TASK TO CARRY OUT
Pick out every row below that contains the word "screenshot" and copy each one.

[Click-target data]
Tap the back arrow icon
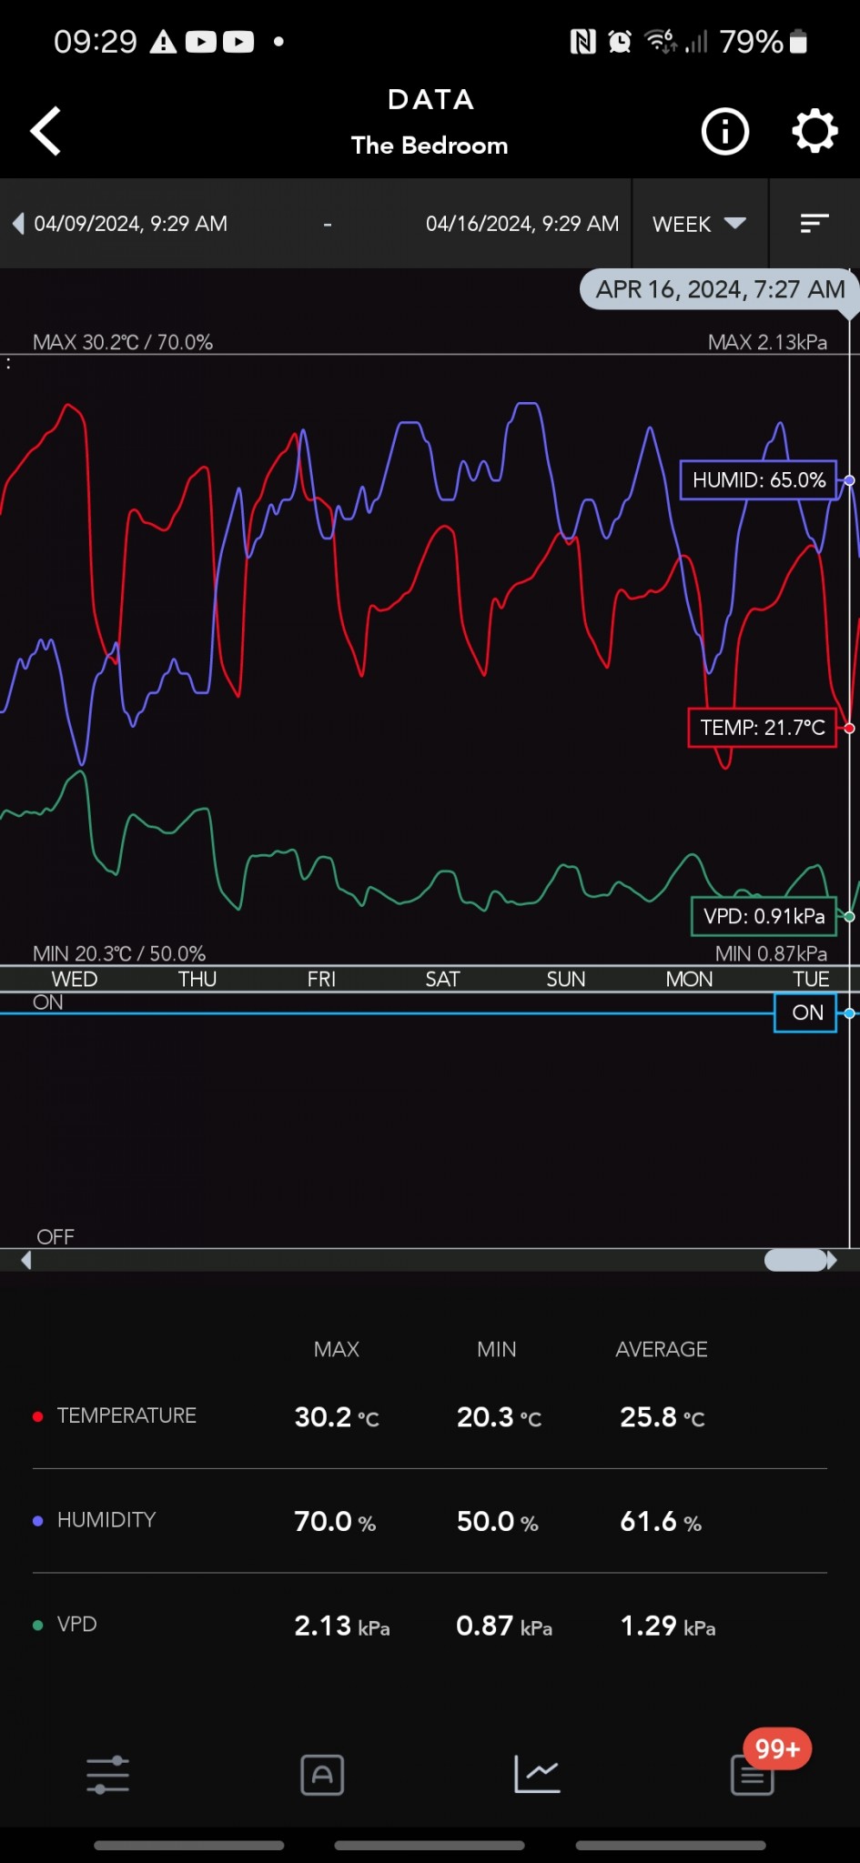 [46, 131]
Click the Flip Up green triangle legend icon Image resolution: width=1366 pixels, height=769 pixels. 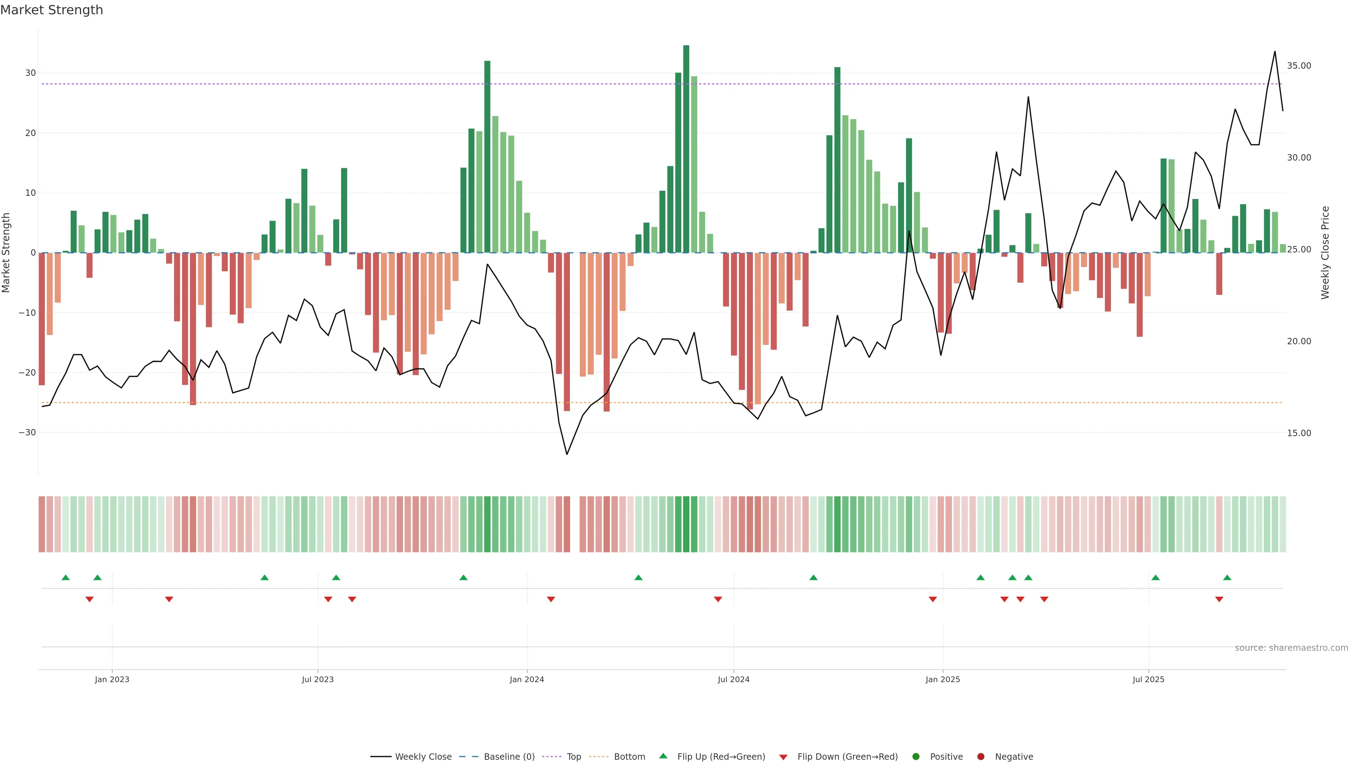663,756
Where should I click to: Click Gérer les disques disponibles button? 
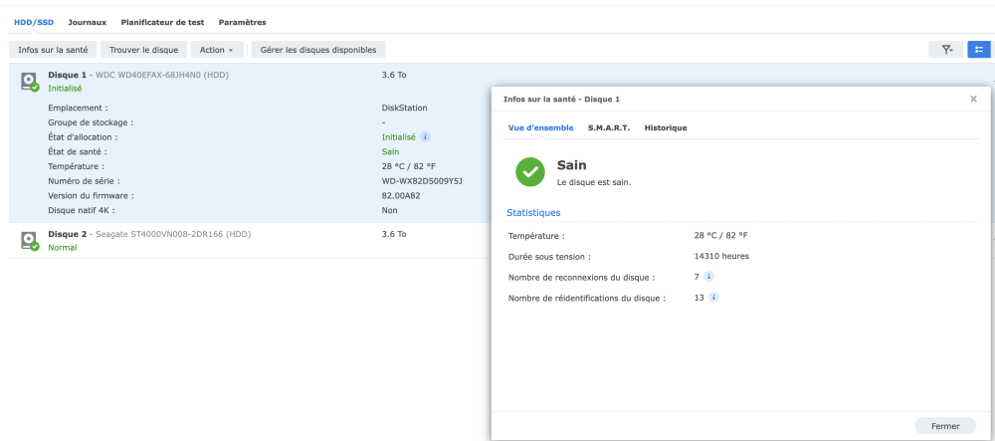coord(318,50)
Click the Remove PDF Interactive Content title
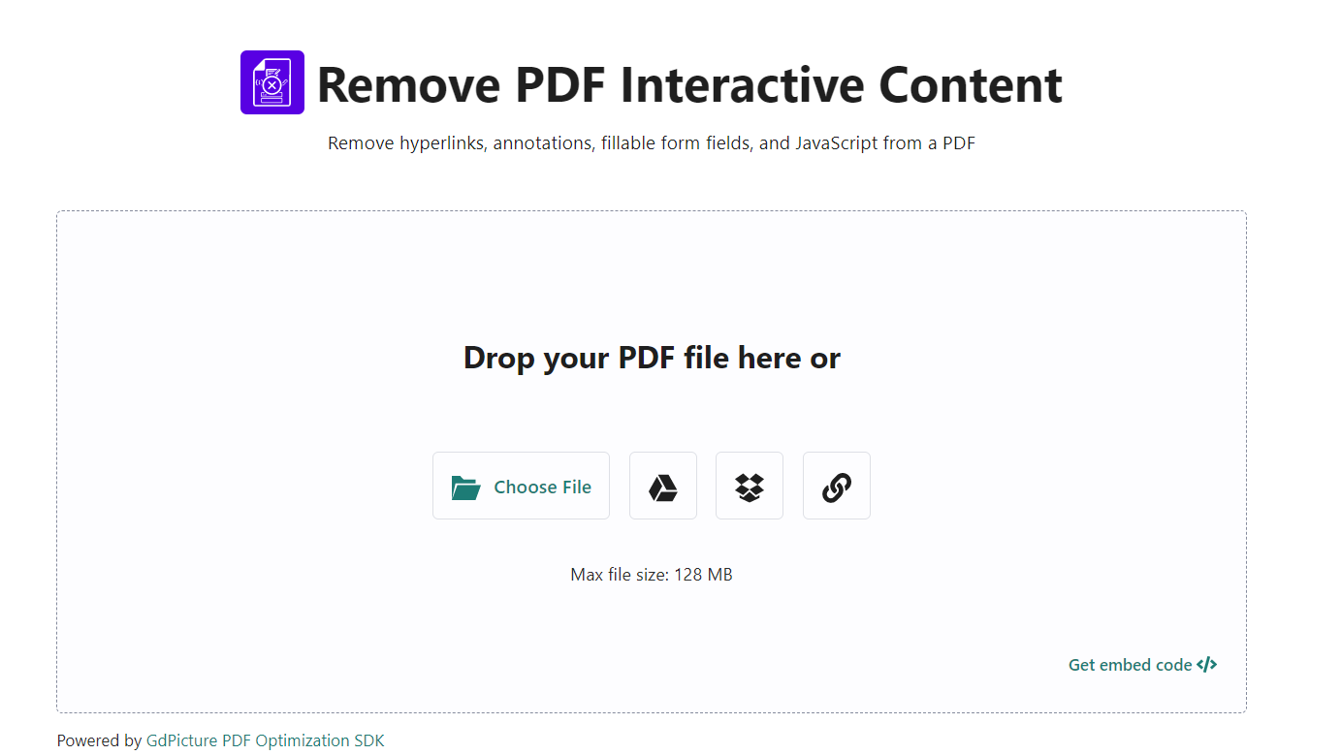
---
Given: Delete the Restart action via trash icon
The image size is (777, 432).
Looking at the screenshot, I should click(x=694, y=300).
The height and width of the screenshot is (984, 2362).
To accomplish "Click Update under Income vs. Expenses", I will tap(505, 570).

SOLUTION TO THE PROBLEM
Looking at the screenshot, I should click(x=694, y=300).
The height and width of the screenshot is (984, 2362).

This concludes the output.